My pet peeve this week is with cable channels that, for whatever reason, do NOT run sequels back-to-back, which in my mind should be a no-brainer. Why wouldn't you want to lock in a viewer for 4 hours instead of 2? If you've got the rights to "Terminator", for example, spend a few more bucks and lock down the rights to "Terminator 2", for chrissakes. But too often, the rights to a franchise are split among several different channels, creating a scattershot approach to entertaining America. Case in point - the Encore Westerns channel ran "A Fistful of Dollars" a few months ago, but this sequel ran on AMC, a channel I had vowed not to watch, due to the ads and the oversensitive editing. Still, I figured I should grab it and complete the set, who knows when some other channel would run it commercial-free? AMC, why can't you be like other channels and run movies without interruptions, the way nature intended?

THE PLOT: Two bounty hunters with completely different intentions team up to track down a Western outlaw.

AFTER: Eastwood's Drifter With No Name has drifted from San Miguel, Mexico, to El Paso, TX - and is now a bounty hunter. But he's not the only one, and Lee Van Cleef's Col. Douglas Mortimer is his competition in tracking down "El Indio". The villain looked very familiar, and yes, IMDB confirmed that he also played Ramon Rojo in "Fistful of Dollars"...

The production values on this film are much higher, and there's more of a coherent story - I had no trouble staying awake through this one. I liked the structure, with the two bounty hunters teaming up - one working inside the gang and one working outside. Some things are still the same - Drifter can still take out 4 guys by firing his pistol rapidly, before any of his opponents can get off one shot...but Mortimer appears to be the more accurate gunman - shooting the Drifter's hat up in the air, and keeping it aloft with 5 successive shots.

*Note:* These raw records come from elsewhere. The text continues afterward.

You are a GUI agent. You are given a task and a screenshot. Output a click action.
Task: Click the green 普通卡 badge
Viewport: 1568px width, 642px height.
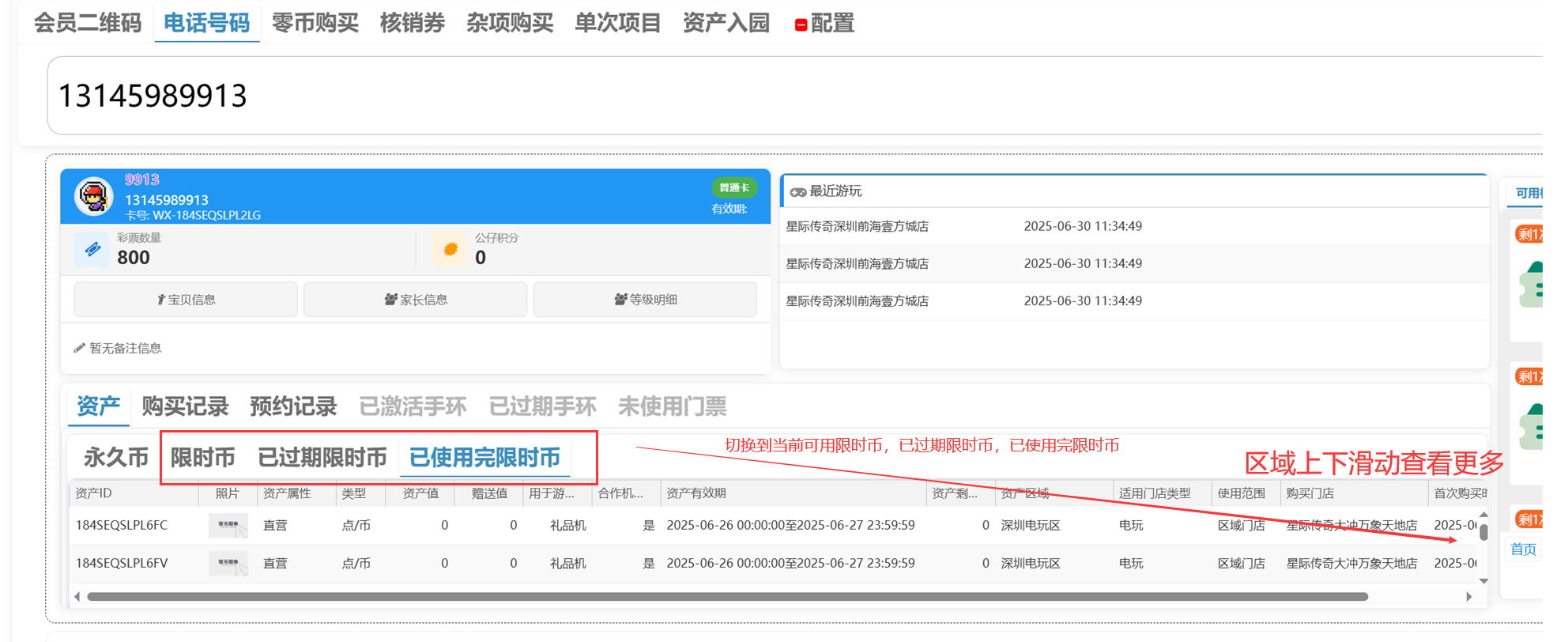point(733,187)
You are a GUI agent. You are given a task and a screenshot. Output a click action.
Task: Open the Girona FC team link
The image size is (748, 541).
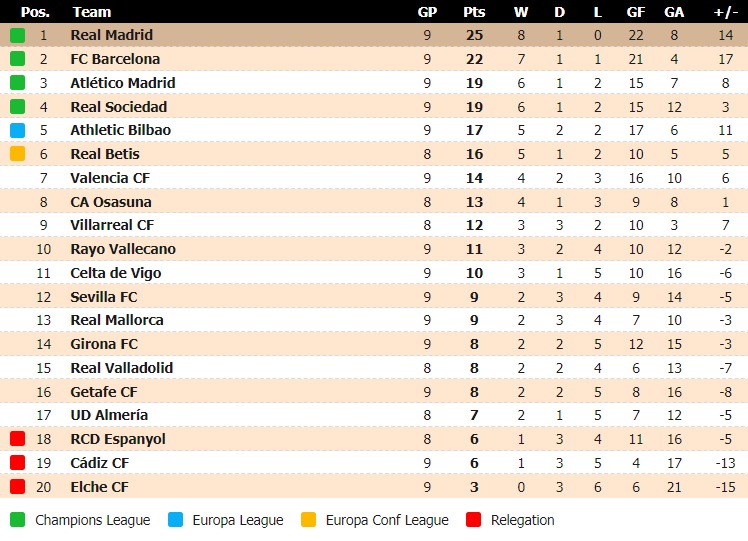pos(104,344)
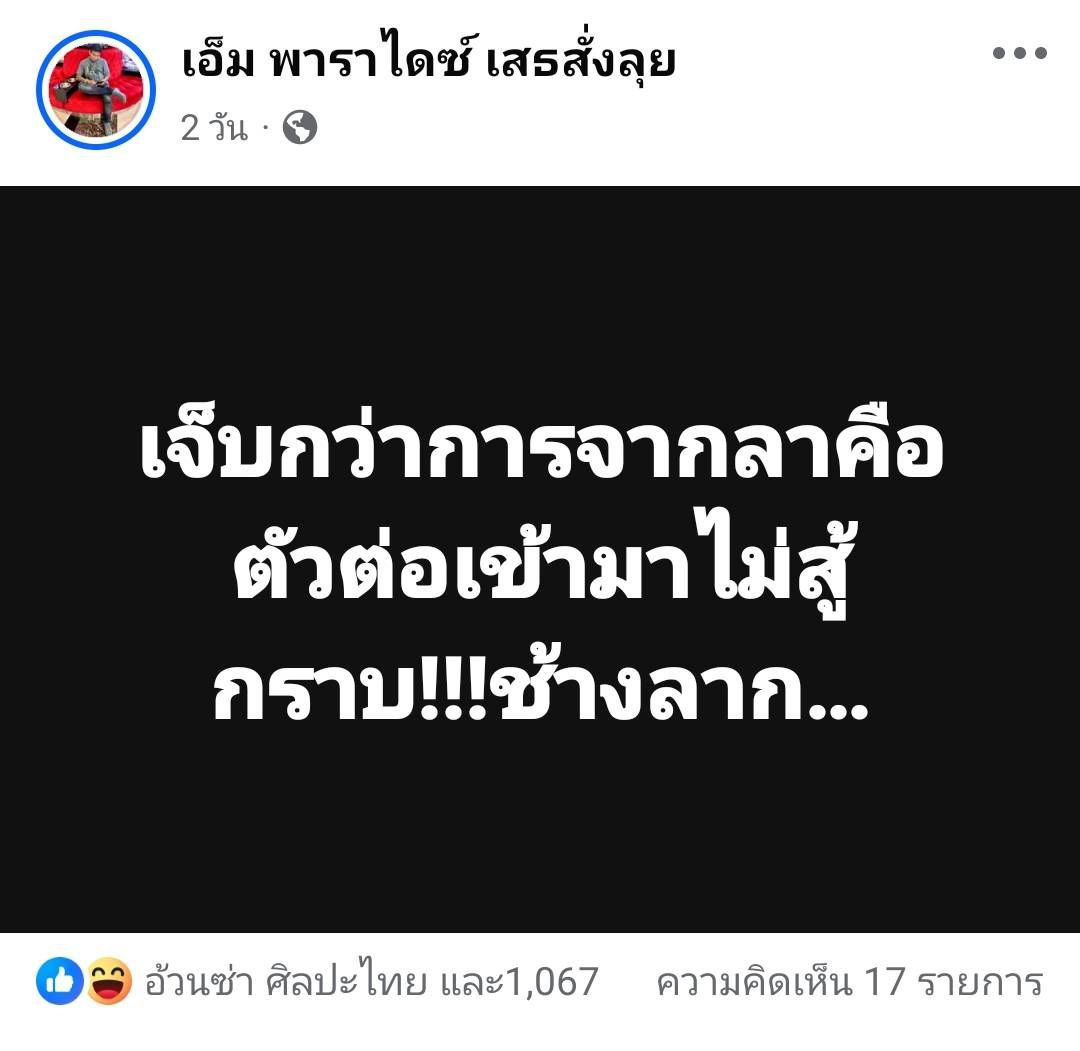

The music's a little better too - we're still one movie away from the most famous Ennio Morricone theme song - but you can sort of get a hint of it here. I would love to see the drifter ride into town and wonder "Where's that whistling coming from?"

RATING: 6 out of 10 stubby cigars

Wednesday, September 2, 2009

A Fistful of Dollars

Day 245 - 9/2/09 - Movie #241

BEFORE: I'll finish Clint Eastwood Week (and kick-off Westerns Week #2) with the trilogy of "Spaghetti Westerns" that made him famous - in which he plays the "Man With No Name". Sure, I could have watched "The Good, The Bad and the Ugly" months ago, but I waited - since watching all 3 films in the proper order should be more satisfying.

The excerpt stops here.